Em Qualquer Lugar

Capítulo IV – Grande surpresa!

Paula

Depois daquele sorriso lindo, estranhei a forma como ela se jogou na cadeira e se voltou para o computador. Mas as pessoas são estranhas mesmo e eu não liguei para isso, pois essa mulher poderia ser estranha à vontade lá na minha casa que eu não me importaria. Como a danada é bonita! Bonita, não. Ela é simplesmente “ma-ra-vi-lhooo-saaa”! Maravilhosa só, não. Ela é muito, mais “muuuuiiiito gossstooosaaa” mesmo! Paula… Paula… Para de pensar assim da mulher que pode subsidiar seu pequeno, mas interessante projeto como ela mesma disse. E depois, a mulher te esculachou há quinze dias e você já até esqueceu isso?
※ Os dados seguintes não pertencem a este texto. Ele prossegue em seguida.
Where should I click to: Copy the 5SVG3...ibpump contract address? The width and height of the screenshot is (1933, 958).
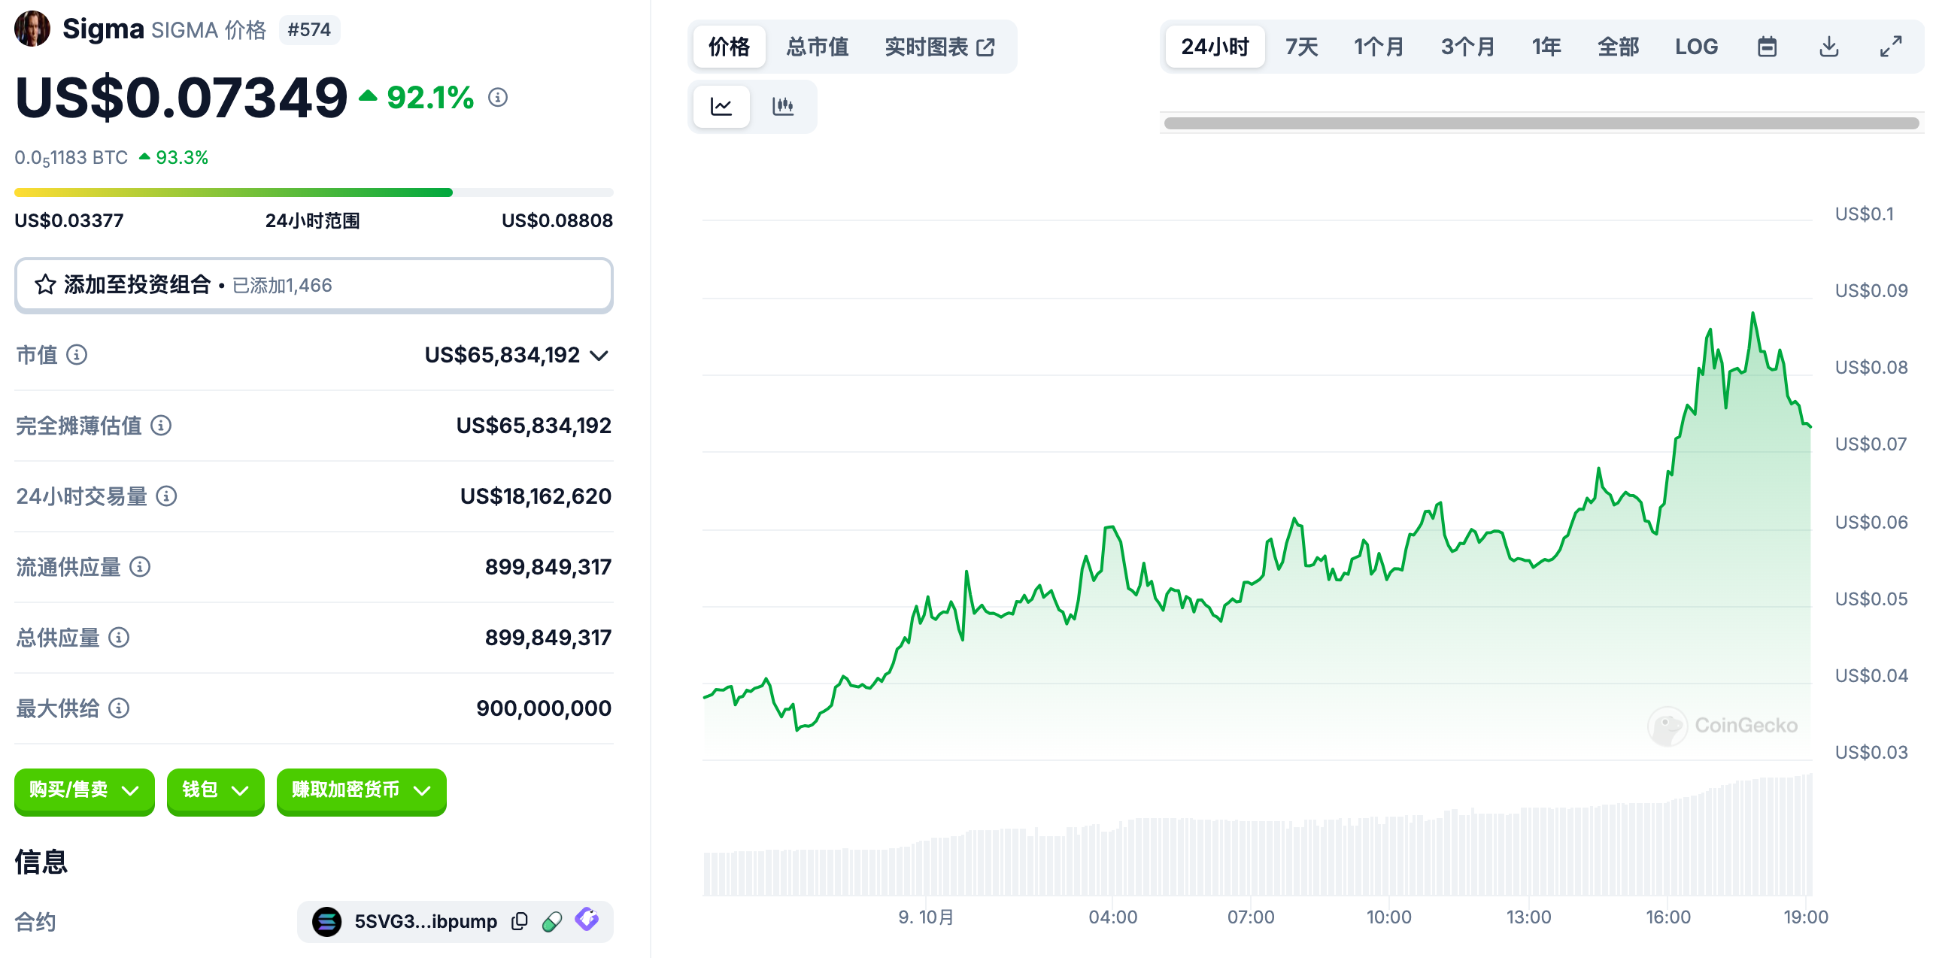tap(519, 921)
O fato é que ela era uma mulher inteligente, também. Fiquei ao lado da cadeira e coloquei minha mão sobre o espaldar, observando o Cacá explicar e ela interagir. Ela deu umas ideias interessantes para o projeto, mas nada mirabolante de forma que poderíamos pensar em executar. Depois ela afastou a cadeira, pediu para eu pegar outra cadeira e sentar para discutirmos o subsídio desse projeto. Ela falou isso mesmo?! Ela iria subsidiar o nosso projeto? Peguei uma cadeira e sentei ao seu lado e formamos uma meia lua em volta da mesa do Cacá. Ai ela começou a falar.

— Não posso custear um projeto muito caro. Dependendo do valor do projeto, eu teria que submetê-lo a câmara dos vereadores e ai dependeríamos de aprovação, o que levaria um tempo enorme. Mas se o fizermos em pequenas etapas, eu contaria apenas com os recursos da secretaria. Teríamos mais liberdade para tocar o barco.

— Vocês já tiveram muitos projetos embargados?

Eu perguntei. Ela me olhou, com um sorriso sarcástico nos lábios e respondeu.

— Quase todos.

— Que absurdo! — Foi o que o Cacá disse.

— Não me admira. — Foi o que eu disse.

Ela me olhou dentro dos olhos tão intensamente que eu cheguei a parar de respirar.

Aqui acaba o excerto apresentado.